◆ Extract provided ◆
* Begin *

Lecture 1: Introduction to aquatic chemistry:
Topics covered: - Goals of the course, review of units and concentrations scales, ideal and non-ideal systems, activity and activity coefficients. What is chemical equilibrium analysis and how is it useful?, How do equilibrium models differ from kinetic models? What are the strengths and weaknesses of each approach? Examples of the application of equilibrium analysis to ecosystems biogeochemistry and environmental problems. Readings: Pankow Chapter 1
Lecture 2: Basic Thermodynamic Principles.
Topics covered: Free energy and chemical change, chemical potential, Using free energy change to understand reactions, free energy data sets - standard states and conventions, effects of temperature and pressure on equilibrium constants, combining equilibrium constants. Readings: Pankow Chapter 2.1 through 2.6
Lecture 3: More on concentrations scales and activity, The proton.
Topics covered: Ways to calculate activity - Davies, extended Debeye Huckel, and Guntleberg equations. The proton, what is the proton in solution? the importance of understanding what we measure when we measure pH. Readings: Pankow Chapter 2.7, 2.8, 3. Supplemental Readings (optional) - Measuring pH under different conditions
Lecture 4: Acid Base Chemistry I.

* End *

◆ Dataset records ◆
* Begin *

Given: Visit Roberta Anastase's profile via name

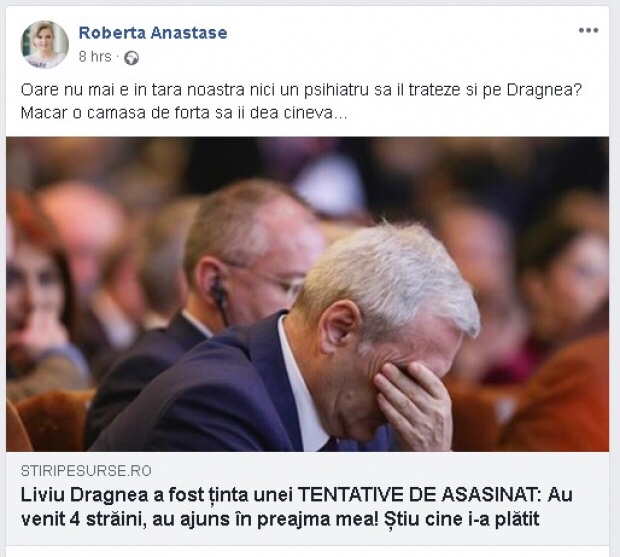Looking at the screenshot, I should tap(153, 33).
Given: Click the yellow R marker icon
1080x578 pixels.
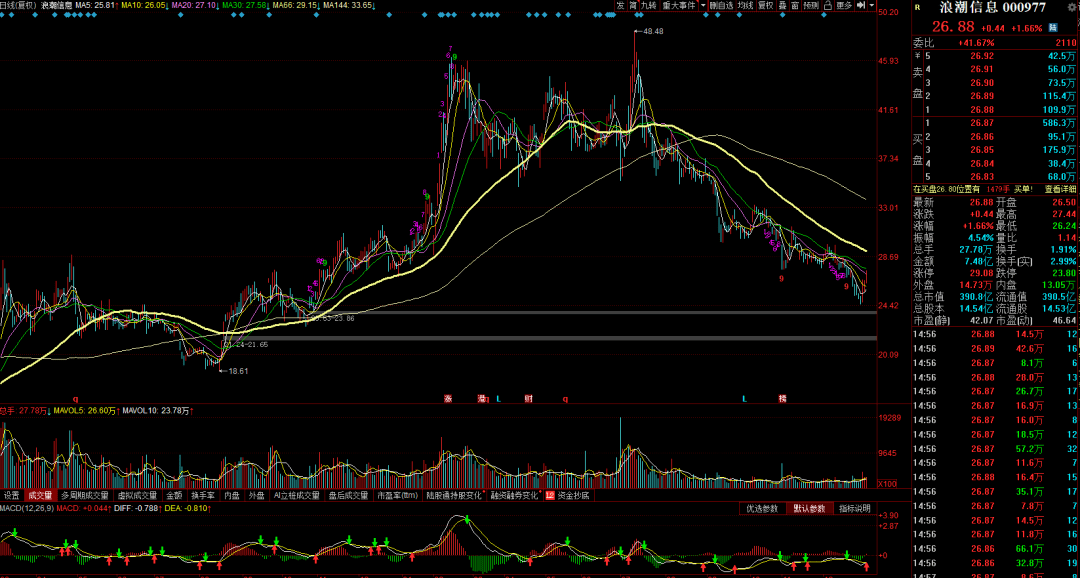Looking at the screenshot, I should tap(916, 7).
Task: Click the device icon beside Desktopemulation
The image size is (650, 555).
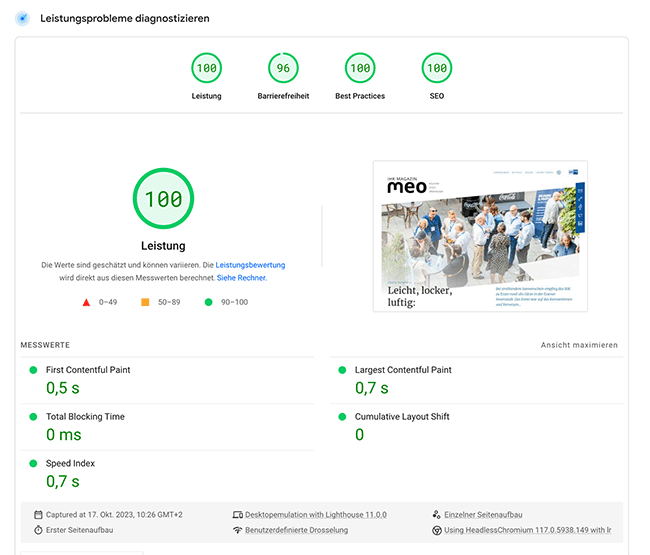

* End *
* Begin *

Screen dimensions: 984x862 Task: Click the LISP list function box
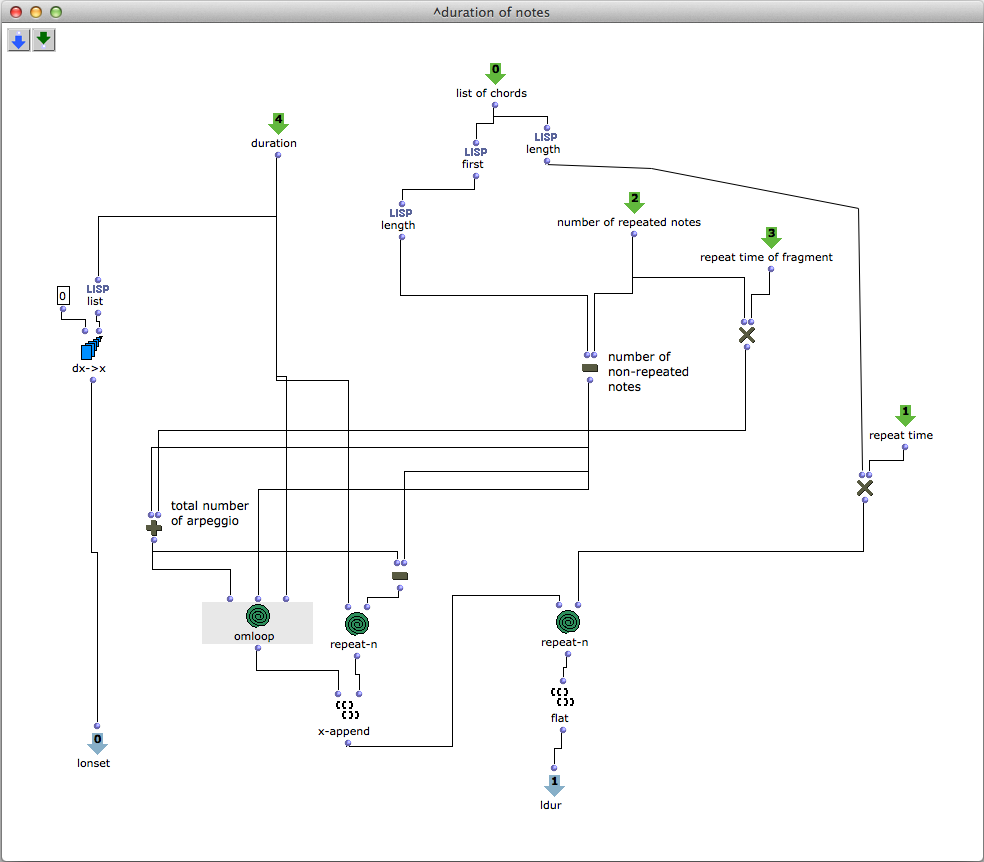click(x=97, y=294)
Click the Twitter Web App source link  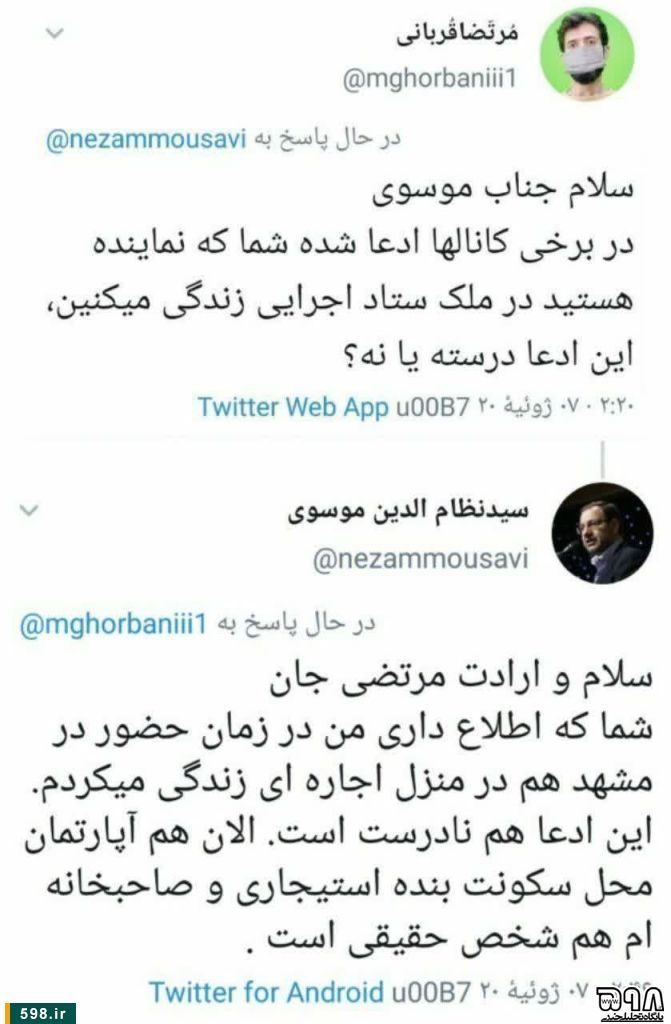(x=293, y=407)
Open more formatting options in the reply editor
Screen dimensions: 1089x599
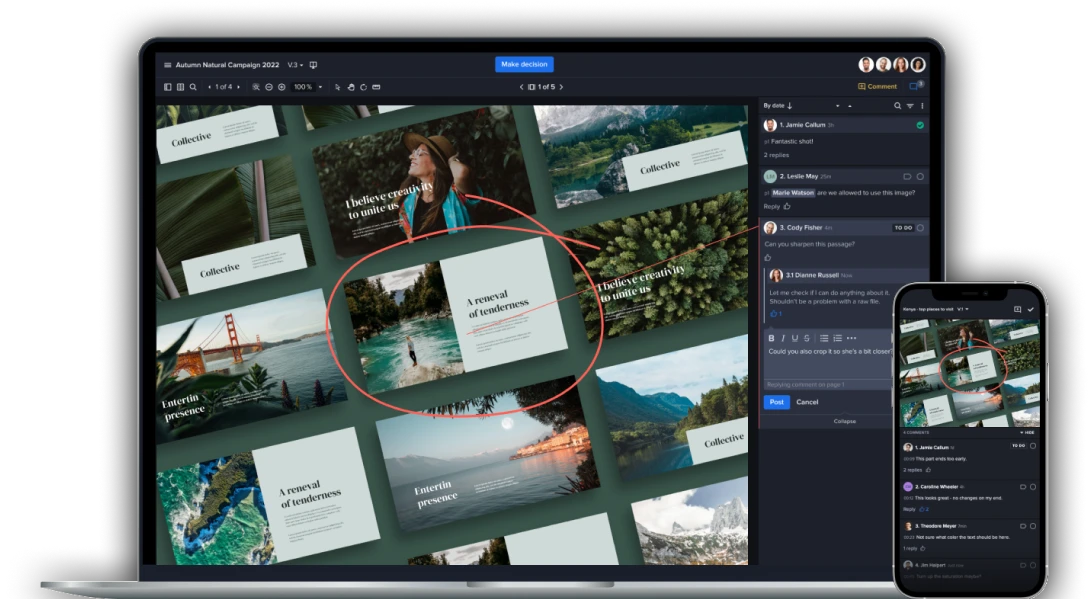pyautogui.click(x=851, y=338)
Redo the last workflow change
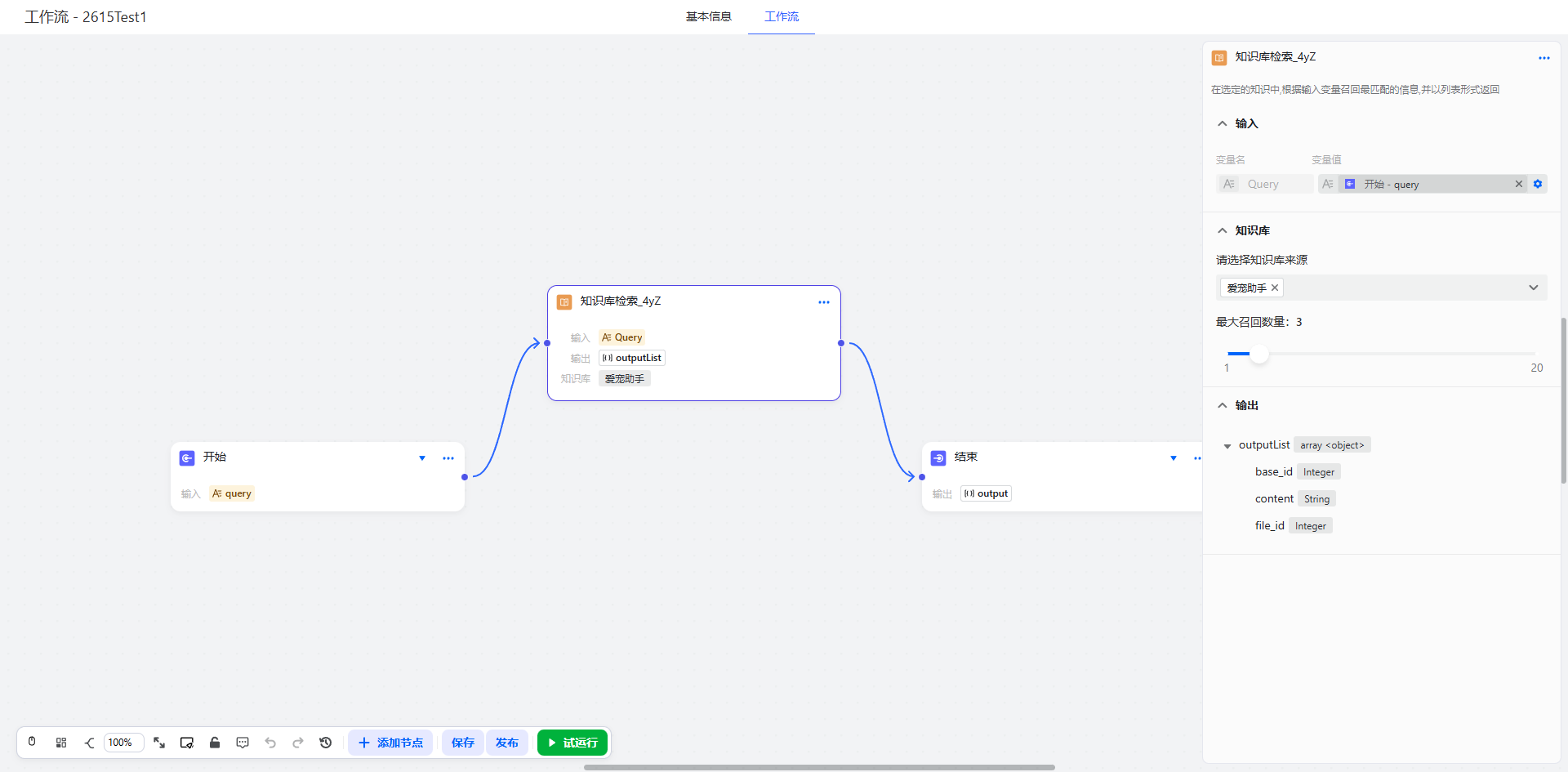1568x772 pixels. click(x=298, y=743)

* End *

◆ Task directions ◆
Reproduce the passage of the aquatic chemistry lecture outline from "Topics covered: Free" up to and including "Base Chemistry I.". The records are unrelated to the text and stand on their own.

◆ The answer ◆
Topics covered: Free energy and chemical change, chemical potential, Using free energy change to understand reactions, free energy data sets - standard states and conventions, effects of temperature and pressure on equilibrium constants, combining equilibrium constants. Readings: Pankow Chapter 2.1 through 2.6
Lecture 3: More on concentrations scales and activity, The proton.
Topics covered: Ways to calculate activity - Davies, extended Debeye Huckel, and Guntleberg equations. The proton, what is the proton in solution? the importance of understanding what we measure when we measure pH. Readings: Pankow Chapter 2.7, 2.8, 3. Supplemental Readings (optional) - Measuring pH under different conditions
Lecture 4: Acid Base Chemistry I.